◆ EJERCICIOS:
1. En el texto sobre el arroyo de los Migueletes, ¿en qué año lo nombra un documento por primera vez como "Arroyo de los Migueletes"?
2. Retoma el texto sobre el arroyo de los Migueletes y sigue escribiéndolo a partir de su última oración.

◆ FRAGMENTO DEL TEXTO:
******************************
De riachuelo a arroyo
En un plano realizado por Domingo Petrarca en 1719 el arroyo se menciona como “Riachuelo de Agua Dulze” y “Río Dulze” en otro plano de 1724. En 1727 un documento lo nombra por primera vez como “Arroyo de los Migueletes”, como se denominaba en España a los cuerpos de voluntarios improvisados para la guerra. En el caso del curso de agua montevideano, el nombre que conserva hasta hoy hace referencia a uno de los migueletes de la armada española que luchaban contra los portugueses desde sus orillas.
A medida que avanza General Flores, el centro de la capital se desdibuja. A ambos lados de la avenida se abren paso barrios de casas bajas. Cada vez hay menos edificios. Por la avenida Pedro de Mendoza hacia el norte, el cemento empieza a cederle espacio a la tierra. Casas con jardines cuidados, algunas con pequeñas huertas y quintas. Las extensiones dedicadas a la plantación de frutales son cada vez más grandes, igualmente prolijas. Los surcos de tierra carpida, la poda en serie y las ramas desnudas forman hileras perfectas, de ésas que al terminar generan un efecto de movimiento cuadro a cuadro. El paisaje se completa con inusuales vistas de la ciudad a lo lejos.
******************************
◆ FILAS GUARDADAS:
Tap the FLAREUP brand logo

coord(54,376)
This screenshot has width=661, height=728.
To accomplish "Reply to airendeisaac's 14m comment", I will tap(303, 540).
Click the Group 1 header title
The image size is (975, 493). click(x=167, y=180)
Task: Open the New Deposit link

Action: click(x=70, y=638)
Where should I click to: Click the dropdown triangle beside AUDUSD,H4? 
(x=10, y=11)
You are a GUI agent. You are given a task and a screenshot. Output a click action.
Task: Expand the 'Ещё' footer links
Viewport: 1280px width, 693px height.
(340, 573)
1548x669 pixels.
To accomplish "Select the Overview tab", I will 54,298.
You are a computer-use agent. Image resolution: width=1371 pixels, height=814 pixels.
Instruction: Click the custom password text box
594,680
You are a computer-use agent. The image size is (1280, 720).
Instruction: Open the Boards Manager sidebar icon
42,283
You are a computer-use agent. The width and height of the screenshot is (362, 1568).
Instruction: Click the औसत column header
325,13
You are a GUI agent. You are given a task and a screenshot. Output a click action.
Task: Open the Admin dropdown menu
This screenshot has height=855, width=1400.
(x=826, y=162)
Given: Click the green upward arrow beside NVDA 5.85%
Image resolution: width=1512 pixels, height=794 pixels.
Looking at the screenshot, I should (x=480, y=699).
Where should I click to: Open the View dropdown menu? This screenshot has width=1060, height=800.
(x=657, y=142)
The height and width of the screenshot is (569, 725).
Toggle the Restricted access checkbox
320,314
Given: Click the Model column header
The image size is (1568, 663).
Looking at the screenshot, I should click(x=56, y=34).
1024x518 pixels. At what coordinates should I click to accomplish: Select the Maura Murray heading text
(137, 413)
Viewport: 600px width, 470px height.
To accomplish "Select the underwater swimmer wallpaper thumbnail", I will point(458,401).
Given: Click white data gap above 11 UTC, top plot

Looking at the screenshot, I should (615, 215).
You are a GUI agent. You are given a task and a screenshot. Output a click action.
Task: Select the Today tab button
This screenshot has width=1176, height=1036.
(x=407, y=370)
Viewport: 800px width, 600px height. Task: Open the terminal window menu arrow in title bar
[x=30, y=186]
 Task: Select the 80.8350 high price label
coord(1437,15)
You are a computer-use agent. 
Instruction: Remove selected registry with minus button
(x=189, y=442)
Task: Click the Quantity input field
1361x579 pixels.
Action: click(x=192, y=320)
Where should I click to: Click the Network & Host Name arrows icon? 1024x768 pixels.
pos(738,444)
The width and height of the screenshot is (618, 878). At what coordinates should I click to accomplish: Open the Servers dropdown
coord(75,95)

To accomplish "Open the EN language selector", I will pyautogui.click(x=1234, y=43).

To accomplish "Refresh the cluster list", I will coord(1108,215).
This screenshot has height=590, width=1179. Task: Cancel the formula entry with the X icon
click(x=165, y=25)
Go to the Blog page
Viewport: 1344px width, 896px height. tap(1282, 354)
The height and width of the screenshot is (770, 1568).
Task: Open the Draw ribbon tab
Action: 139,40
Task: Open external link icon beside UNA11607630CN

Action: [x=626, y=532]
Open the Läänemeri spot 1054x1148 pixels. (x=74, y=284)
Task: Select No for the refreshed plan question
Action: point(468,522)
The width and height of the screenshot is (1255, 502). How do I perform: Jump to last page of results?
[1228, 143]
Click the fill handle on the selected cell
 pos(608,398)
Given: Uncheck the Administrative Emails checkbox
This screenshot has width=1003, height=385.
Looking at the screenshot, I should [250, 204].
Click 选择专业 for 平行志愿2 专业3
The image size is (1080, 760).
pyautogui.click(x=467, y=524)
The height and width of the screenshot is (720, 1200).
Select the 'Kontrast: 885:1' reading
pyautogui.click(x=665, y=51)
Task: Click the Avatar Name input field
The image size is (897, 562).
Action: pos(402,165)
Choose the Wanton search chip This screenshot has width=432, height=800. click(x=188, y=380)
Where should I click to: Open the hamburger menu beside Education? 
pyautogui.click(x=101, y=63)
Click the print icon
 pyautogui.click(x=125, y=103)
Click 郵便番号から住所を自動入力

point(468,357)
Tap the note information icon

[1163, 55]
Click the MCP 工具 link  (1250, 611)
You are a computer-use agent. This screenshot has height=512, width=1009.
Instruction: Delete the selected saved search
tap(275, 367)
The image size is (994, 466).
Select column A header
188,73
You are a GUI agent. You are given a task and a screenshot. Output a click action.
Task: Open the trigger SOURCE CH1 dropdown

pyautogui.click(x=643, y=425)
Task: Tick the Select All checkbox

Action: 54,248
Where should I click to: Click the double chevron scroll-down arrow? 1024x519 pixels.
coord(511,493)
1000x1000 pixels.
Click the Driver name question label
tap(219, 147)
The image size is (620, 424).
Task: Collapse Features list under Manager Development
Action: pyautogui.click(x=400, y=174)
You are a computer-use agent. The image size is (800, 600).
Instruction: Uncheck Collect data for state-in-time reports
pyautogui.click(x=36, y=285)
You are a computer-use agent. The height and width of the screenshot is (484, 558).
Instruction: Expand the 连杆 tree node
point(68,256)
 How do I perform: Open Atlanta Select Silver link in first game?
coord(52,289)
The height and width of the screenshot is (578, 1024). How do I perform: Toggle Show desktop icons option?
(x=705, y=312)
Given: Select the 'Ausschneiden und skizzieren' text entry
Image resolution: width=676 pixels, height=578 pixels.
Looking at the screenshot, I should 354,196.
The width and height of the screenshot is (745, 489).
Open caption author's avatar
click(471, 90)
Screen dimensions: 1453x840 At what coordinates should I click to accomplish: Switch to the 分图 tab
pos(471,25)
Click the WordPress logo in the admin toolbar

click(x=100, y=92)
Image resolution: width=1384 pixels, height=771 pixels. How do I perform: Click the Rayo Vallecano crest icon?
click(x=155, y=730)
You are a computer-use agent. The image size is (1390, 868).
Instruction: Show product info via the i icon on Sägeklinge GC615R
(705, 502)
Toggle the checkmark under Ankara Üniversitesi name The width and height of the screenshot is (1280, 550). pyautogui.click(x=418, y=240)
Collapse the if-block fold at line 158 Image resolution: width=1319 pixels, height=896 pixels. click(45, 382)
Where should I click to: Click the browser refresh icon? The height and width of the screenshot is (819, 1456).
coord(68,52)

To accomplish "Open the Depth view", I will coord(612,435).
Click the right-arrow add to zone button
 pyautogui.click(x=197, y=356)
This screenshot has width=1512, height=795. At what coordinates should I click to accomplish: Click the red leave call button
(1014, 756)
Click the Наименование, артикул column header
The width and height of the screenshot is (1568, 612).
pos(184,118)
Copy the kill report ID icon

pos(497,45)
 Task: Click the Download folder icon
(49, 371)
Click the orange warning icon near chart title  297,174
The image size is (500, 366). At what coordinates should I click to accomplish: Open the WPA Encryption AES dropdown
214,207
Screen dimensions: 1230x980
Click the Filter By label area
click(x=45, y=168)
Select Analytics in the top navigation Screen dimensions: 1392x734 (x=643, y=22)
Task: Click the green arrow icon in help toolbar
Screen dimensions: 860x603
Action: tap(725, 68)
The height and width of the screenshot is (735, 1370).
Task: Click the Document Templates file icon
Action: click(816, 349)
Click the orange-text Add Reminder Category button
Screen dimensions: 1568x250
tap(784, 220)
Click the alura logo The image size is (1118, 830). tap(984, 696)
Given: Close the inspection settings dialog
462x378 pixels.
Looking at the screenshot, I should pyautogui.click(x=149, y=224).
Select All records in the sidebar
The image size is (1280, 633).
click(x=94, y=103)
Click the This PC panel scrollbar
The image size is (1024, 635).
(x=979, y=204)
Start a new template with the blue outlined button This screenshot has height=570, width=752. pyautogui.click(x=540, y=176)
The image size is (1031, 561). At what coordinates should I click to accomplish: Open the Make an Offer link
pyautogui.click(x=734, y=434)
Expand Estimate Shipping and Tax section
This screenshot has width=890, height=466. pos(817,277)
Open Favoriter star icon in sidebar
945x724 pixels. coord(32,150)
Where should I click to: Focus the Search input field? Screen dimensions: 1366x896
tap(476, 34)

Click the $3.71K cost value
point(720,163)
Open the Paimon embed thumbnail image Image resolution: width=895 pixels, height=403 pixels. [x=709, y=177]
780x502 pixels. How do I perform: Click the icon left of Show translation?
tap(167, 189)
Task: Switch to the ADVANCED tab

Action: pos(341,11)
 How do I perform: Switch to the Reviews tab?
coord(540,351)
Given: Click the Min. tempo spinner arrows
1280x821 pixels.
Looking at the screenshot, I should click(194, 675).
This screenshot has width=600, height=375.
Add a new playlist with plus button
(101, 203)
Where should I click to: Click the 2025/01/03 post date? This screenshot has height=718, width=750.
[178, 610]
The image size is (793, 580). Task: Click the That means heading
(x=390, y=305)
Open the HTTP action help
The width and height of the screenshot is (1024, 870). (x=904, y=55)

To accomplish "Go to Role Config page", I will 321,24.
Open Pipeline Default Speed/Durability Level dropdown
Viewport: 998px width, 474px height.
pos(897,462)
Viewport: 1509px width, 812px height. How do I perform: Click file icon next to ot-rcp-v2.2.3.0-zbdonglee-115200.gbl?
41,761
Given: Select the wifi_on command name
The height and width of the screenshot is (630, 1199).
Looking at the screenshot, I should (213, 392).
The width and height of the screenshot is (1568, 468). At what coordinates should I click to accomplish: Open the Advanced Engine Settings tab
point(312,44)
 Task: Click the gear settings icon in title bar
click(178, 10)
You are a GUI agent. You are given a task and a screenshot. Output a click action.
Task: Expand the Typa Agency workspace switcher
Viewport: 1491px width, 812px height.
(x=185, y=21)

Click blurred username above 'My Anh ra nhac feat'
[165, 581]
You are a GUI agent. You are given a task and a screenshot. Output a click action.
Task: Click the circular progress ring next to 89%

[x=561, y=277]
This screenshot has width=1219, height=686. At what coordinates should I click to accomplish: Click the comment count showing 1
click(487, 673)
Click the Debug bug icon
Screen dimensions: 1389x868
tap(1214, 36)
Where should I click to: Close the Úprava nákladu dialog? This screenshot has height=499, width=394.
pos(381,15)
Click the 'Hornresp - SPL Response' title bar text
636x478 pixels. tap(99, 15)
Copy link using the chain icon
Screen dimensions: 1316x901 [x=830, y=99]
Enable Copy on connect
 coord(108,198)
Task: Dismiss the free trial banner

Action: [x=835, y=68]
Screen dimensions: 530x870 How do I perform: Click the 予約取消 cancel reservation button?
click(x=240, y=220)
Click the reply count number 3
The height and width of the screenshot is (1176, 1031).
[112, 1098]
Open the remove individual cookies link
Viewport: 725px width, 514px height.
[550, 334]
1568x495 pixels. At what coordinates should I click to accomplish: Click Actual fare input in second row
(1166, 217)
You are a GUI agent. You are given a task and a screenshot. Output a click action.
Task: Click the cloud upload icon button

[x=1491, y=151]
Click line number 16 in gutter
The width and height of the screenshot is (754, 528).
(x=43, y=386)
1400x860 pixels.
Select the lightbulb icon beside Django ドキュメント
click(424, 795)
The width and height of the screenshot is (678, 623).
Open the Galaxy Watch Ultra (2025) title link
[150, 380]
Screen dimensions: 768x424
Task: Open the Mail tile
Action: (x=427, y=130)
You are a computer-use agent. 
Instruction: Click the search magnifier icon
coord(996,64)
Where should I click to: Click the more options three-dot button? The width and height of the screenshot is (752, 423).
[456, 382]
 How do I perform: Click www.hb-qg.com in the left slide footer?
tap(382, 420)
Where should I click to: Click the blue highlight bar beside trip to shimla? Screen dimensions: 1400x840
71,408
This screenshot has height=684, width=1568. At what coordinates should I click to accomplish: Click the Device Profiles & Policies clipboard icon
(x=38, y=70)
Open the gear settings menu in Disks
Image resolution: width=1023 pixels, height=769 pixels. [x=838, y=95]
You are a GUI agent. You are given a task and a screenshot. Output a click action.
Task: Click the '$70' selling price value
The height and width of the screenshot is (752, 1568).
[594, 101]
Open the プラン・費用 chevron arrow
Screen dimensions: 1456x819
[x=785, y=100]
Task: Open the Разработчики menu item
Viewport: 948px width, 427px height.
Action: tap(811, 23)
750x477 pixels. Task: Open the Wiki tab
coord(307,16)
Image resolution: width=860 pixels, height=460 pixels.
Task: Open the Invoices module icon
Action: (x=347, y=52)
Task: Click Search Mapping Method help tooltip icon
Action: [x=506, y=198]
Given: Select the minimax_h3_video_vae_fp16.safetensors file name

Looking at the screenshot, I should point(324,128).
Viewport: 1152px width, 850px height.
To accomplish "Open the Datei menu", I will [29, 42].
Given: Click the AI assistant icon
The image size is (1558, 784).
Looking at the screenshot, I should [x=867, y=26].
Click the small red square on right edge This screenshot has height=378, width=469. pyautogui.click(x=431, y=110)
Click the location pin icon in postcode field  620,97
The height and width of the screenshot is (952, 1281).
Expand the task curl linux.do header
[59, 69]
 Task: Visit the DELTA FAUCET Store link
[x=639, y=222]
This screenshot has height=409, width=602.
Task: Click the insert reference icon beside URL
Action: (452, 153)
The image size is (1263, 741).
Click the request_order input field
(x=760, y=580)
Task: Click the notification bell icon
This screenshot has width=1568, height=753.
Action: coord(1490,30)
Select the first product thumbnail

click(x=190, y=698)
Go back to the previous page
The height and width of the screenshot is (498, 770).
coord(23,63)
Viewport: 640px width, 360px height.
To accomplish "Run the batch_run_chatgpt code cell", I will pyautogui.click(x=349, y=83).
******************************
◆ RESPUESTAS FINALES:
1. En 1727.

2.
Se trata del área rural que recorre el arroyo y va desde su nacimiento en la cuchilla Pereira hasta el camino Carlos A López, atravesando los barrios Manga, Ferrocarril, Colón y Pueblo Abayubá. “Es una zona de grandes valores paisajísticos, por su topografía, vegetación y vistas sobre la ciudad, especialmente apta para usos turísticos y recreativos”, describe el Plan de Saneamiento de Montevideo. Justo en el límite departamental entre Montevideo y Canelones, el arroyo nace en las inmediaciones del cruce entre Pedro de Mendoza y camino Uruguay.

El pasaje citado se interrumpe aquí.